▸ OBJECTIF
Résumez en deux phrases l'extrait sur le Parlement de Loire.

Le fleuve qui voulait écrire – Les auditions du Parlement de Loire
« C’est une triste chose de songer que la nature parle et que le genre humain n’écoute pas. » Victor Hugo
Voici l’histoire d’un soulèvement légal terrestre.
Et si un fleuve, Loire, et les divers éléments terrestres, écrivaient une Constitution ?
Et si les entités naturelles, rivières, montagnes, forêts, océans, glaciers et sols…
étaient, à force d’appropriation, d’extraction, en voie d’inventer leur grammaire, exigeant leurs représentations ?
Ce livre déploie un récit : celui d’un soulèvement légal terrestre où une commission constituante se voit confier la charge d’accueillir les éléments de la nature dans nos enceintes humaines.
Il suit une expérience collective bien réelle, celle des auditions pour un parlement de Loire qui, entre l’automne 2019 et le printemps 2021, a cherché à définir les conditions dans lesquelles les êtres de la nature, en l’occurrence, un fleuve français, doivent accéder à la personnalité juridique.
Les lectrices et lecteurs pourront y découvrir un processus instituant – un théâtre de métamorphoses – pour établir un plus vaste souverain, ouvert aux éléments de la nature. Ils pourront y suivre les débats annonciateurs d’un avenir où, dans le sillon de la loi néo-zélandaise faisant de la rivière Wanghanui une personne légale, les éléments naturels participeront à l’élaboration des règles de la vie commune.

▸ DONNÉES FOURNIES
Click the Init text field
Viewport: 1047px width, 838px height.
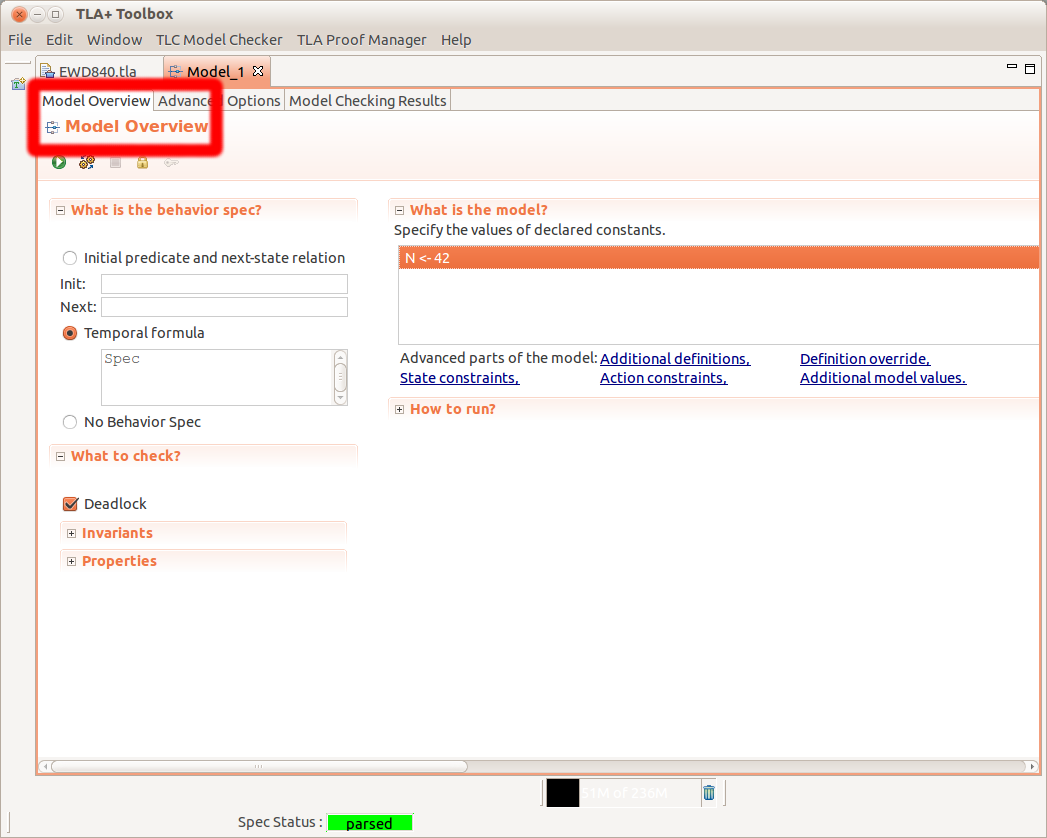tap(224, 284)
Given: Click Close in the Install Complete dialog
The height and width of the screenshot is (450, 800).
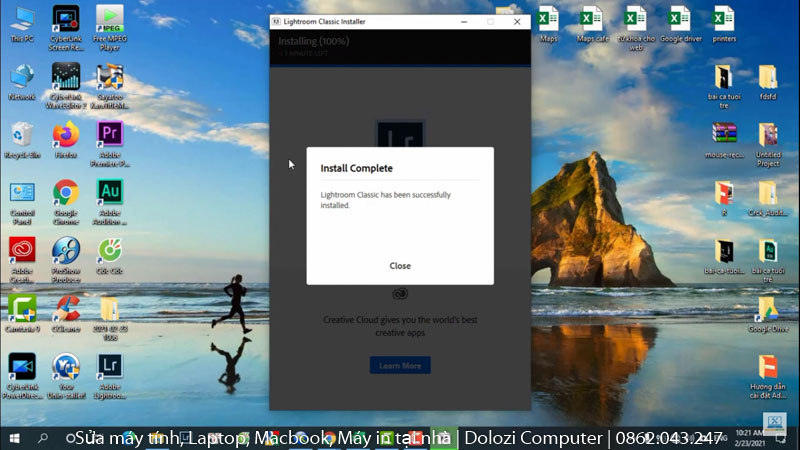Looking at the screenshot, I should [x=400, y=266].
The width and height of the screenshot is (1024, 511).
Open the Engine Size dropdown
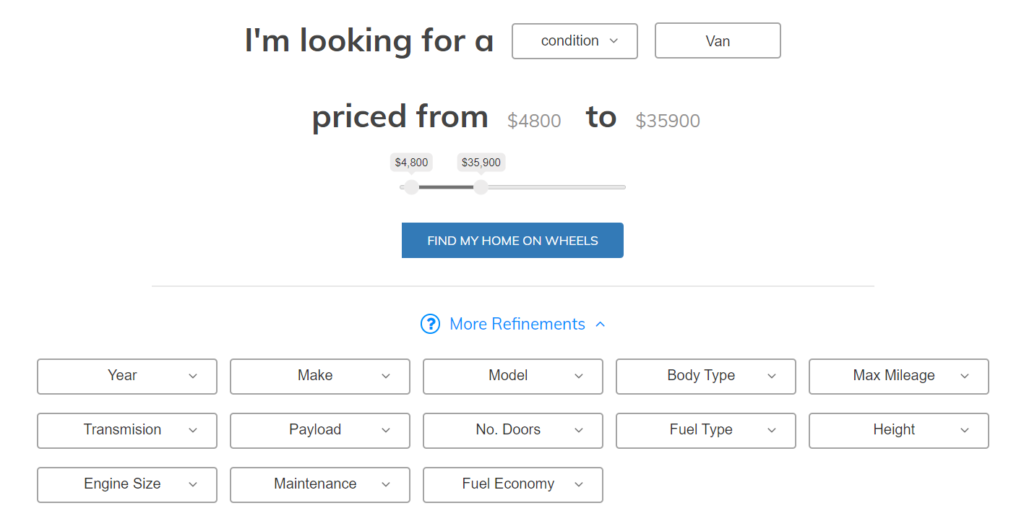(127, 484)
---
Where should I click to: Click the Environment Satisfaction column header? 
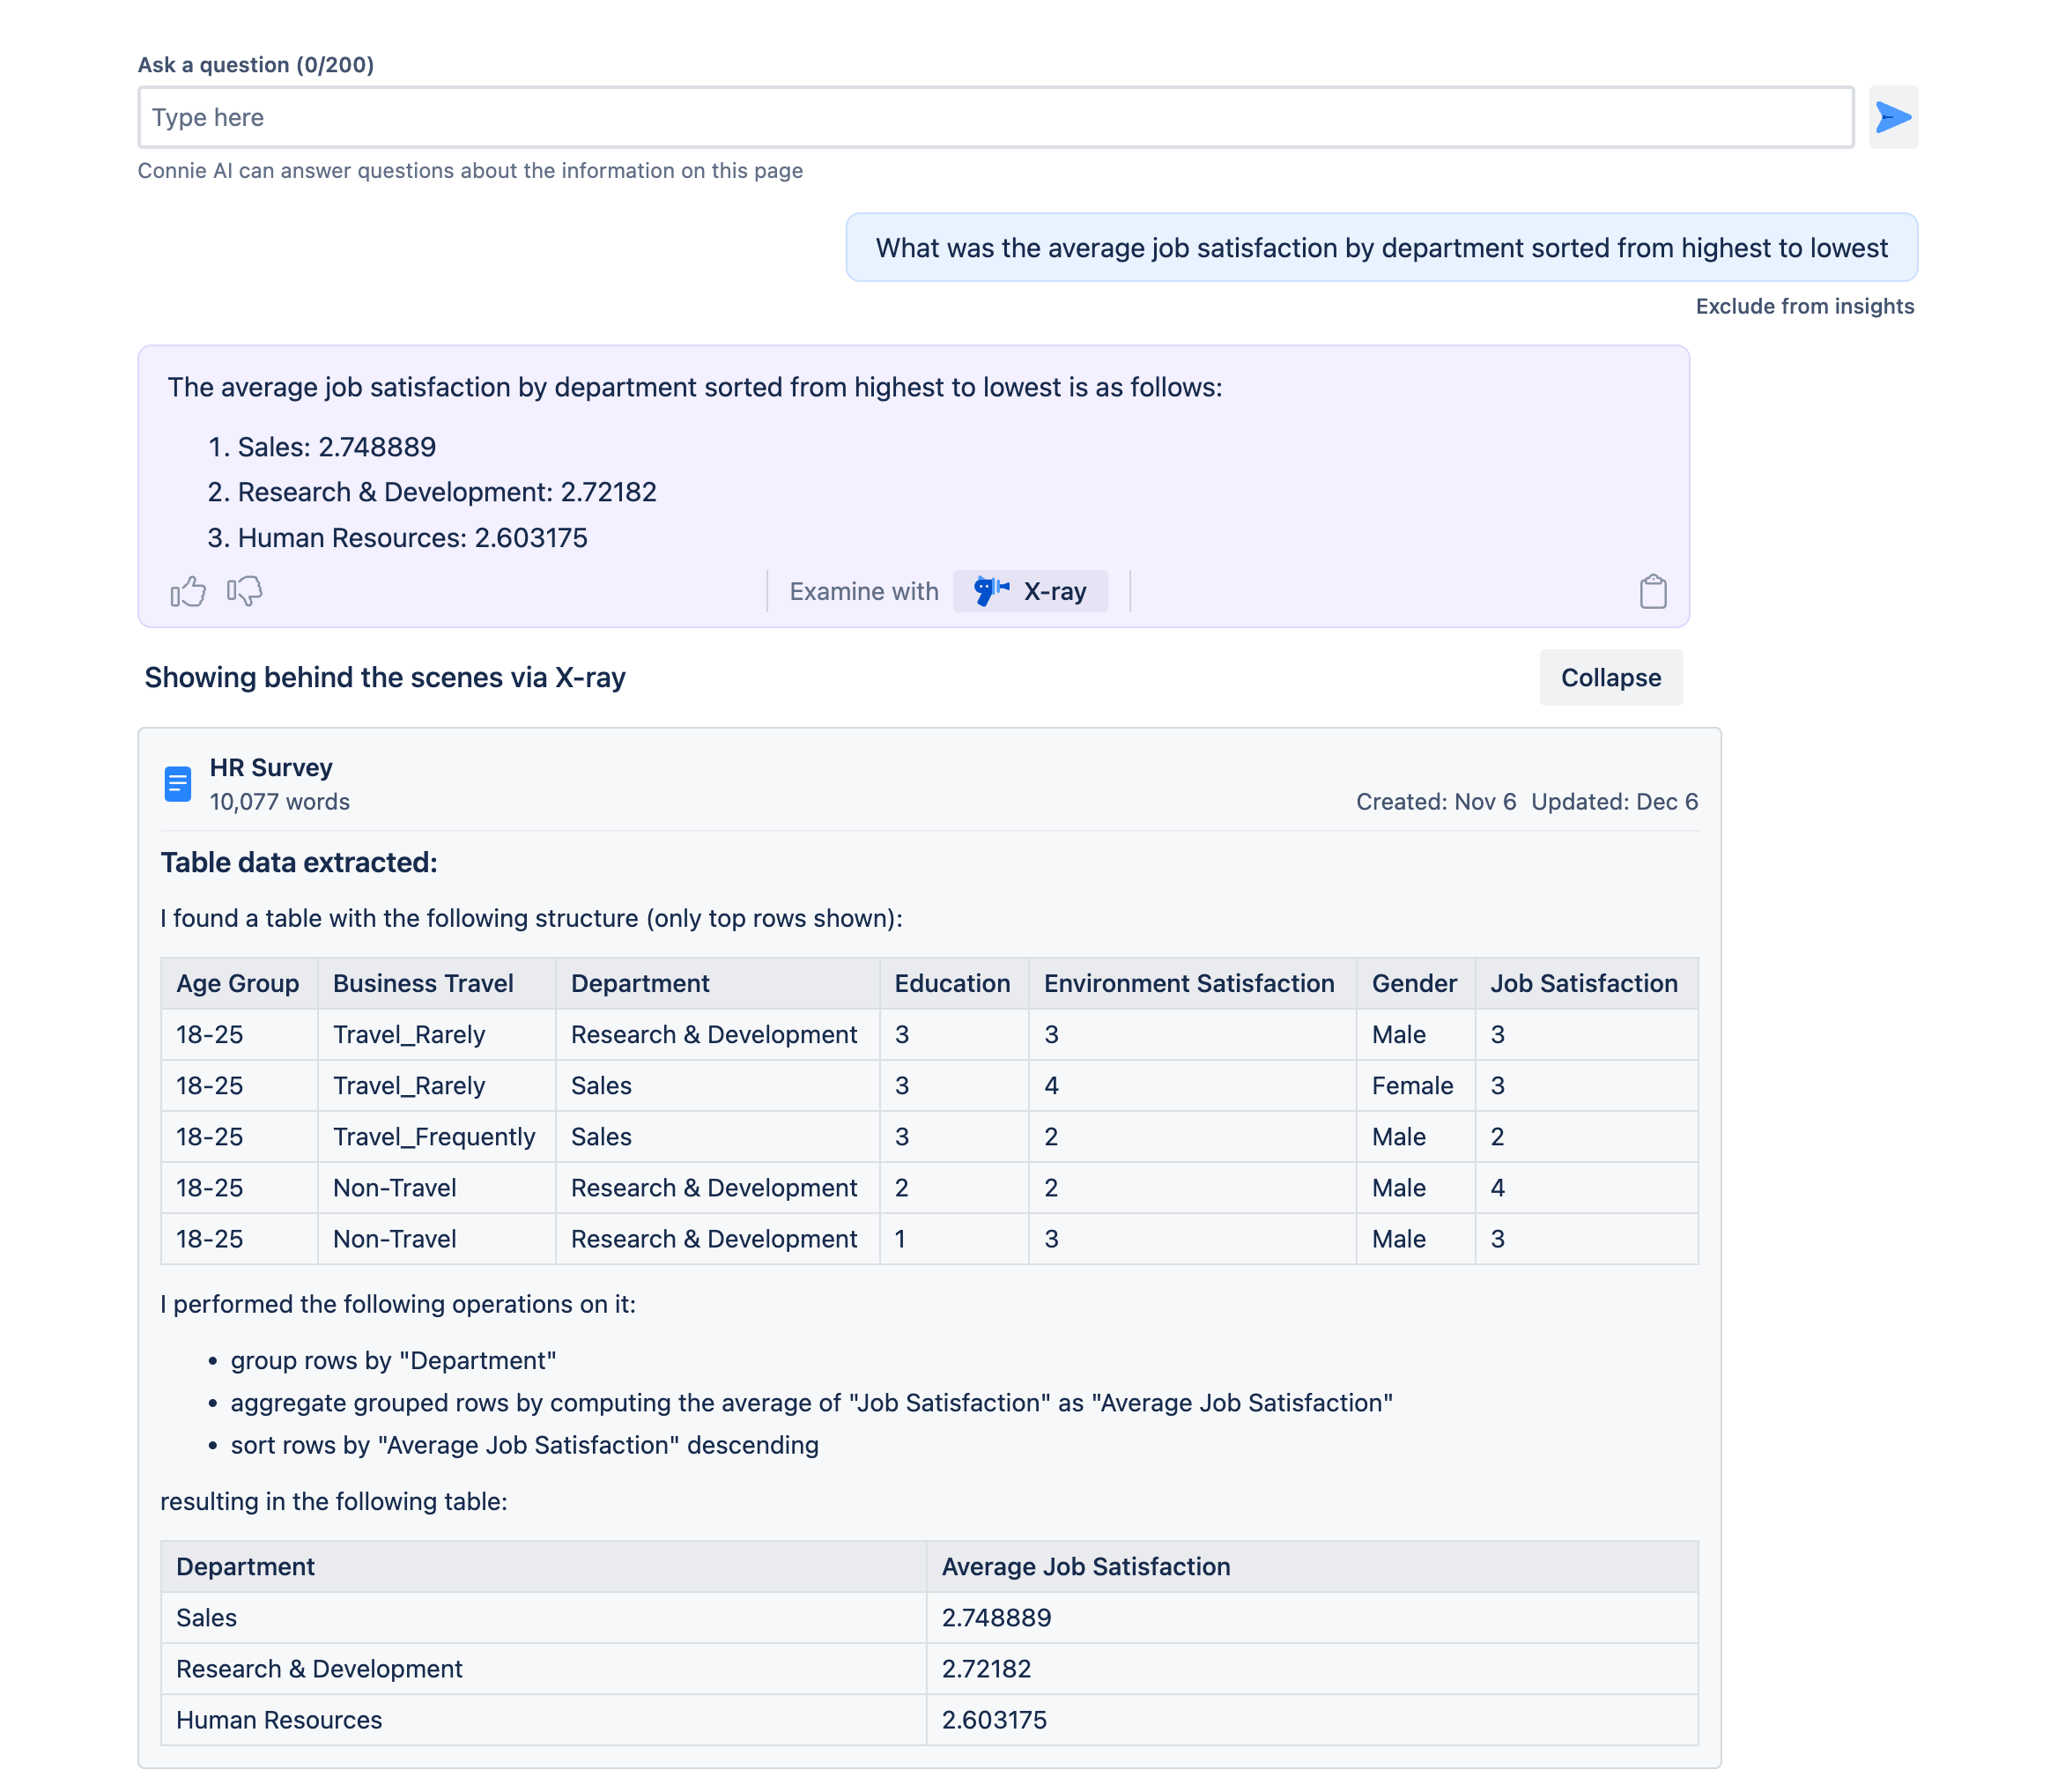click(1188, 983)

▸ RÉPONSE RÉDIGÉE
Le livre raconte un soulèvement légal terrestre où une commission constituante est chargée d'accueillir les éléments de la nature dans les enceintes humaines. Il suit l'expérience collective des auditions pour un parlement de Loire, qui a cherché entre l'automne 2019 et le printemps 2021 à définir les conditions dans lesquelles un fleuve français doit accéder à la personnalité juridique.